**EXERCISE GOAL**
Return all lines in the data where the string "Life" can be found.

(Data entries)
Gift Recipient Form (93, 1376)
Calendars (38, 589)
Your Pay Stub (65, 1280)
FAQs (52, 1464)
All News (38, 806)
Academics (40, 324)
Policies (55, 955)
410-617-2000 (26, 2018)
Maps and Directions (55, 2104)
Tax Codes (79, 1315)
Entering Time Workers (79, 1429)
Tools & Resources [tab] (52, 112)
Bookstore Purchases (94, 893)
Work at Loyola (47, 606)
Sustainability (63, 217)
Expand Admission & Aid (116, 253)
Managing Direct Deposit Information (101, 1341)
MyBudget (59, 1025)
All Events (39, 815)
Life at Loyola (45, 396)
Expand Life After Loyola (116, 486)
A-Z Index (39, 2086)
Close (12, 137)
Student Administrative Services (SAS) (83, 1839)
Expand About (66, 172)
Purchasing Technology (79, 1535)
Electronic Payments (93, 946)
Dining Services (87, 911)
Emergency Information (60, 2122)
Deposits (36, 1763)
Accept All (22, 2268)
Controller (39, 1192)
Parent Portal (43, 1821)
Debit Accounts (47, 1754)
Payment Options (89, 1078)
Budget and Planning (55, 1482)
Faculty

**RESPONSE**
Life at Loyola (45, 396)
Expand Life After Loyola (116, 486)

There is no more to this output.